Aim of the task:
What is needed is an exact reproduction of the lines in the records below, starting at the line with "Backflip Master (48, 1281)" and ending at the line with "About Me (131, 511)", both included, and nothing else; pictures stay out.
----
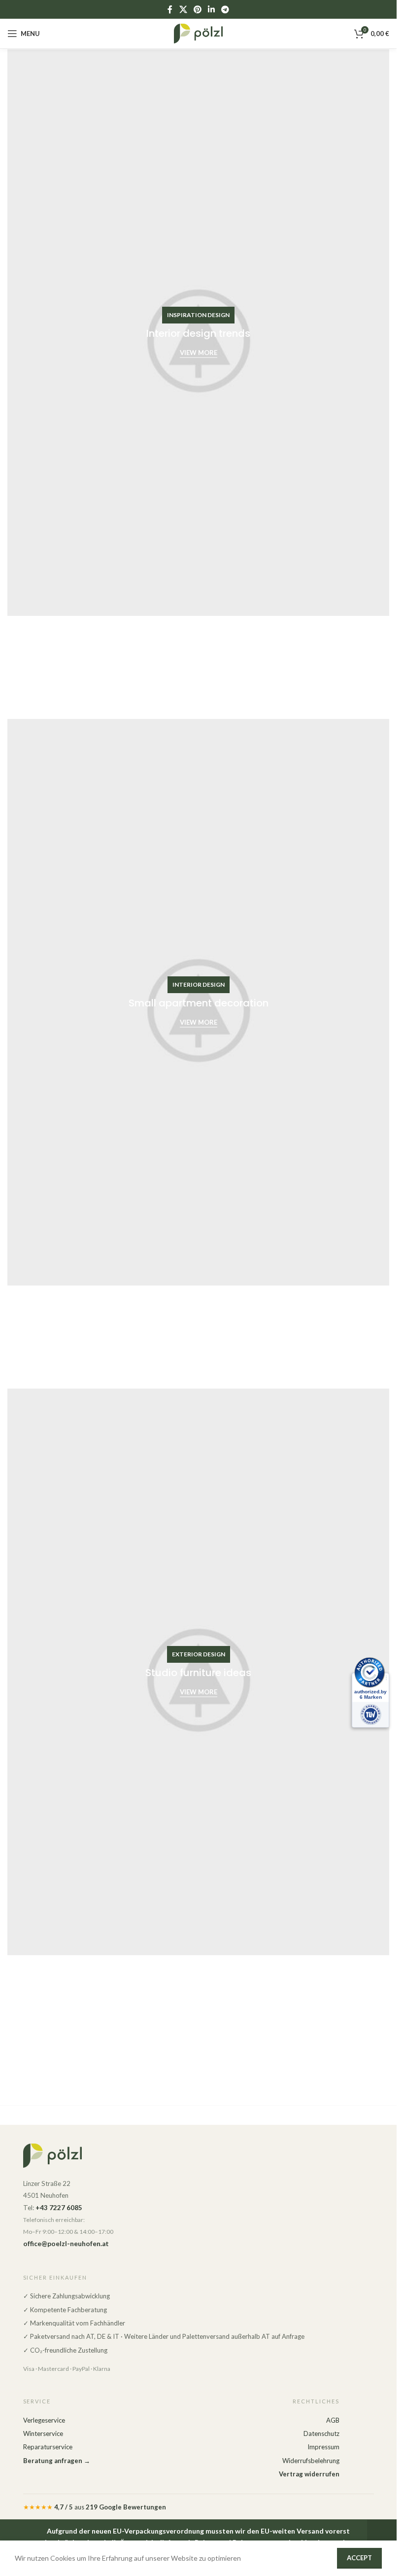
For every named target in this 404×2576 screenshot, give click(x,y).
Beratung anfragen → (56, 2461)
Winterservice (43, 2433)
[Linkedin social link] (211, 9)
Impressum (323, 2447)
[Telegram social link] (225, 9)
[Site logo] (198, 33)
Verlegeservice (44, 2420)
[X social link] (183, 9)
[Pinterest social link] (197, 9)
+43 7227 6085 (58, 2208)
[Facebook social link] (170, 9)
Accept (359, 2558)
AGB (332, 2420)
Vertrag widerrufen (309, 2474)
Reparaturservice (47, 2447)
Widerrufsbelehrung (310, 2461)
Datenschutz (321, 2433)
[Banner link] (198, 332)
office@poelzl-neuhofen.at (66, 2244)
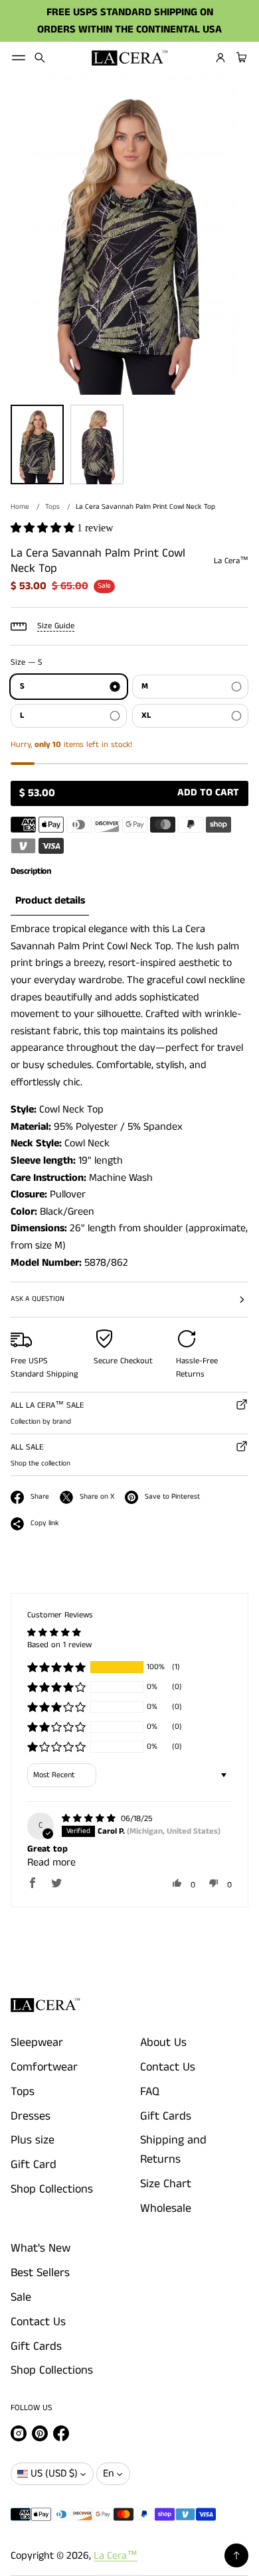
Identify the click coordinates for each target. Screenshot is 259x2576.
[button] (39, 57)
----
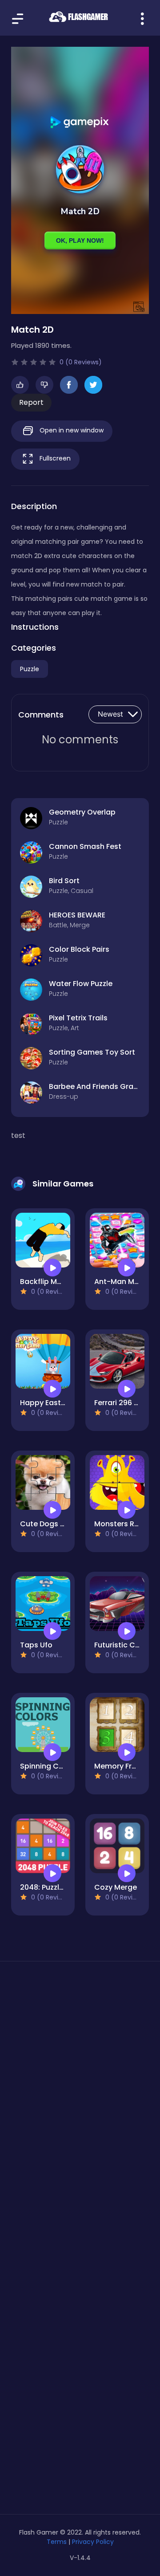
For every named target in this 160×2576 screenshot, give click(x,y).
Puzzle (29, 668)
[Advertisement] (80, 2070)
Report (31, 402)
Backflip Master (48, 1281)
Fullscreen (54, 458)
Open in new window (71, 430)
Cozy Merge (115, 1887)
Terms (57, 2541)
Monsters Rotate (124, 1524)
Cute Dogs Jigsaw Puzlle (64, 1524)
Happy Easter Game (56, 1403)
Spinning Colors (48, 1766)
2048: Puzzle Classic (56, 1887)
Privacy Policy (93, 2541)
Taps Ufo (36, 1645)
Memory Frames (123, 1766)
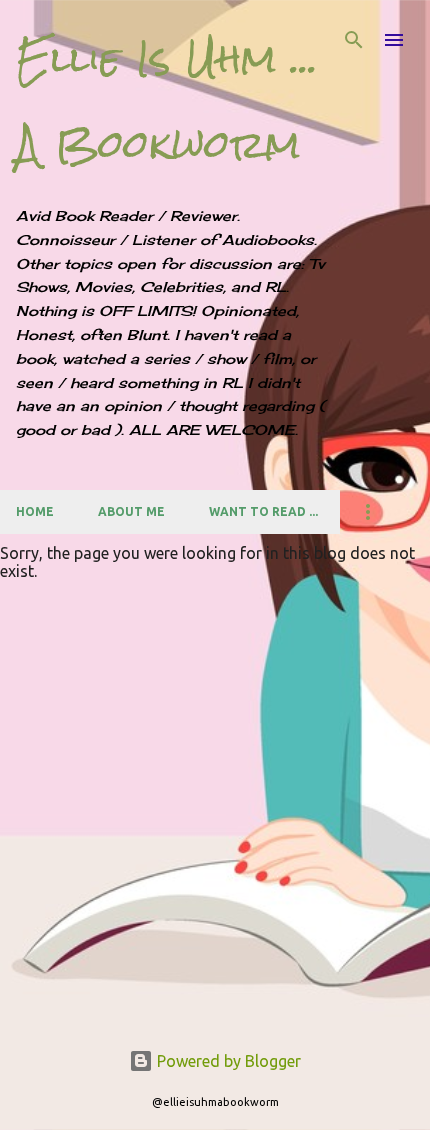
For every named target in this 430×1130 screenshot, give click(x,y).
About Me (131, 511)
----
Result for this task:
Backflip Master (48, 1281)
Fullscreen (54, 458)
Open in new window (71, 430)
Cozy Merge (115, 1887)
Terms (57, 2541)
Monsters Rotate (124, 1524)
Cute Dogs Jigsaw Puzlle (64, 1524)
Happy Easter Game (56, 1403)
Spinning Colors (48, 1766)
2048: Puzzle Classic (56, 1887)
Privacy Policy (93, 2541)
Taps Ufo (36, 1645)
Memory Frames (123, 1766)
For every named target in this 430×1130 screenshot, give click(x,y).
About Me (131, 511)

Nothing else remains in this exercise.